The Department of Transportation’s Federal Motor Carrier Safety Administration (FMCSA) estimates that professional truck drivers spend approximately 46.7 million hours each year completing Driver Vehicle Inspection Reports (DVIRs). Eliminating DVIRs when no safety defects or mechanical deficiencies are identified will result in time savings valued at $1.7 billion dollars annually.
“We are committed to improving efficiency so that drivers can stay focused on their safety and the safety of everyone they share the road with,” said FMCSA Acting Administrator Scott Darling. “Until now, truck driver vehicle inspection reports were the 19th highest paperwork burden across all federal agencies. By scrapping the no-defect inspection reports, the burden is reduced to 79th, marking the most significant paperwork reduction achievement thus far in the Obama Administration.”
FMCSA’s No-Defect DVIR rule will be effective on the date it is published in the Federal Register, which is scheduled for Dec. 18, 2014.

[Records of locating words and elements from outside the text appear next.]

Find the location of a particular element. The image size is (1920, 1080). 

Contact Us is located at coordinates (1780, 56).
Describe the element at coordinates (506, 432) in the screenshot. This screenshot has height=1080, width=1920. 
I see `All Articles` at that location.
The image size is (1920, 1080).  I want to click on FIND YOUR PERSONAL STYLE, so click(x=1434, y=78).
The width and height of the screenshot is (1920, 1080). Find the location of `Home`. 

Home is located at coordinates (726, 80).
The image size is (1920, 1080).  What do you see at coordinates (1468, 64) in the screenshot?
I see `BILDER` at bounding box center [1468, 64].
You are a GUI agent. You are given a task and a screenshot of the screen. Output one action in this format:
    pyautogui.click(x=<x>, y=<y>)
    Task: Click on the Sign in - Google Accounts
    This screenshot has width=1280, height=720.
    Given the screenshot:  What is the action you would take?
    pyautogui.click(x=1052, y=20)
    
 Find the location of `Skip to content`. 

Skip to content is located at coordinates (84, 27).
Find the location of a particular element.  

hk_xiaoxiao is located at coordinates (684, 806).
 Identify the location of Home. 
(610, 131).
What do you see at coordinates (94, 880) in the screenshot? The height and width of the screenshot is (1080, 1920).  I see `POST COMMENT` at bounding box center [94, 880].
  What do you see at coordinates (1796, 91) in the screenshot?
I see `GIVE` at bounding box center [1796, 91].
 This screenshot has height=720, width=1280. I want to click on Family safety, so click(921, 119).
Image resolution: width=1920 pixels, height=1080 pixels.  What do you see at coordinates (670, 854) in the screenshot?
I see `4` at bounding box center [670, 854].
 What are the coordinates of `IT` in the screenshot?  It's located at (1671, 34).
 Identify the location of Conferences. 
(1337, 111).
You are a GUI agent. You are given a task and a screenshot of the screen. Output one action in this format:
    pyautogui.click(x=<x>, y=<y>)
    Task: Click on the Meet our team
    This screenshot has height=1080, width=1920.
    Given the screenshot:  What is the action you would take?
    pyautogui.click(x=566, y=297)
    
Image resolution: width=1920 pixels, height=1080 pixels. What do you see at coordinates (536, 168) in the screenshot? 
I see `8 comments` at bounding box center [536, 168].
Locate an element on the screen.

President Obama launched the Administration’s Regulatory Review and Reform initiative in January 2011 by issuing Executive Order 13563. The order commenced an unprecedented government-wide review of regulations with the goal of eliminating or modifying out-of-date, ineffective or overly-burdensome rules and reducing regulatory burdens on the private sector. The retrospective review effort to date includes actions that will save more than $20 billion dollars over the next few years, with more savings in the future.
In June 2012, FMCSA eliminated a comparable requirement for truck drivers operating intermodal equipment trailers used for transporting containerized cargo shipments. The cost savings to the intermodal industry was estimated to be $54 million annually.